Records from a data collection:
======
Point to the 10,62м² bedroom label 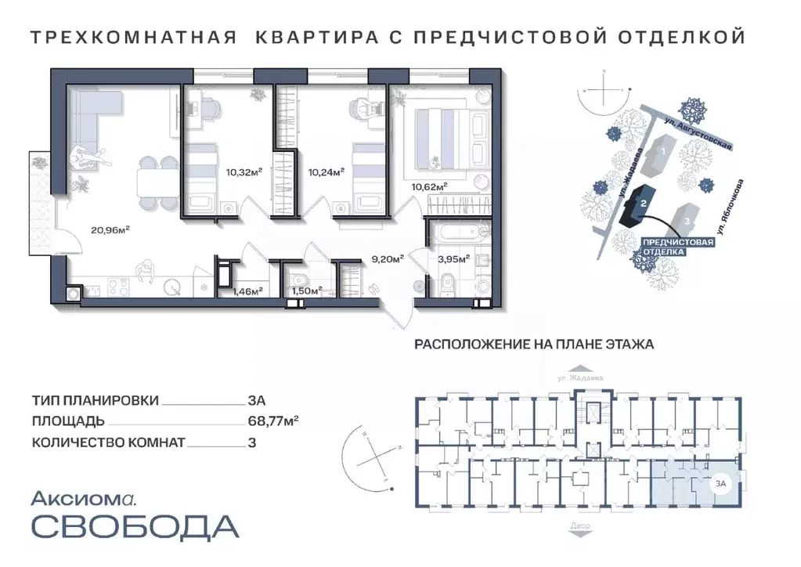tap(429, 186)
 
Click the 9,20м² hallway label tap(387, 258)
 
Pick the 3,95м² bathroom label tap(453, 258)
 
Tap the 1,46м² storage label tap(247, 291)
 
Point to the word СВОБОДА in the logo tap(135, 525)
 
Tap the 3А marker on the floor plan tap(718, 484)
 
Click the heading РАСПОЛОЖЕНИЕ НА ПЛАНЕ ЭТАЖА tap(533, 344)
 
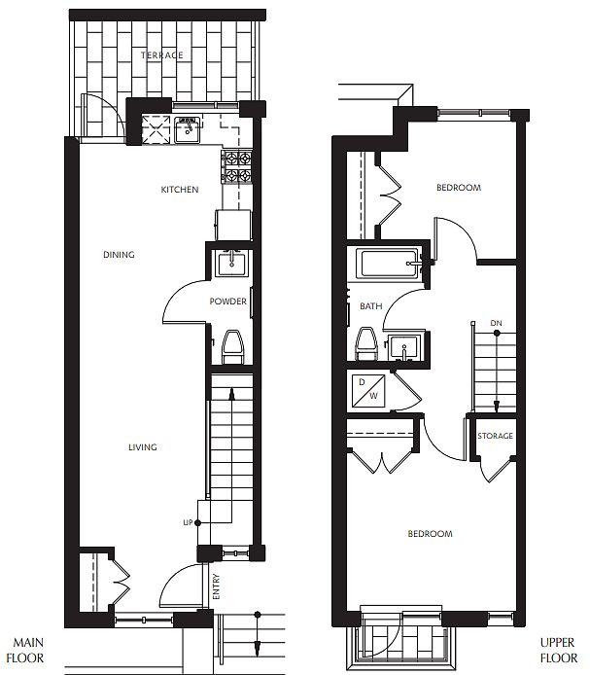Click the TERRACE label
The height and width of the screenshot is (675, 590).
click(161, 55)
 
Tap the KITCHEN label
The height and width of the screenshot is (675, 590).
click(180, 190)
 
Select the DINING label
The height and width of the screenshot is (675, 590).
click(119, 255)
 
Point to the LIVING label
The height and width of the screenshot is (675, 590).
click(143, 447)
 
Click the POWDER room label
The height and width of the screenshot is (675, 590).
click(228, 302)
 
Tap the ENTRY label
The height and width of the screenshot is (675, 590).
click(216, 586)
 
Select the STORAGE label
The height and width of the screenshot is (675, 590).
click(495, 436)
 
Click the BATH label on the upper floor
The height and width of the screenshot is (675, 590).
click(371, 306)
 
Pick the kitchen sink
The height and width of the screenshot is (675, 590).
click(188, 129)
======
## REQUIRED WORK
Rewrite the items, beginning with the line containing "Point to the LIVING label" and continuing through the end of the items, and increase every coordinate in the answers by 17 while leaving all other text as it is.

## RESPONSE TO THE EXERCISE
Point to the LIVING label
The height and width of the screenshot is (675, 590).
click(160, 464)
 
Click the POWDER room label
The height and width of the screenshot is (675, 590).
click(245, 319)
 
Tap the ENTRY label
The height and width of the screenshot is (675, 590).
click(233, 603)
 
Select the STORAGE label
The height and width of the screenshot is (675, 590).
click(512, 453)
 
Click the BATH label on the upper floor
The height and width of the screenshot is (675, 590).
click(388, 323)
 
Pick the kitchen sink
The height and width of the screenshot is (675, 590).
click(205, 146)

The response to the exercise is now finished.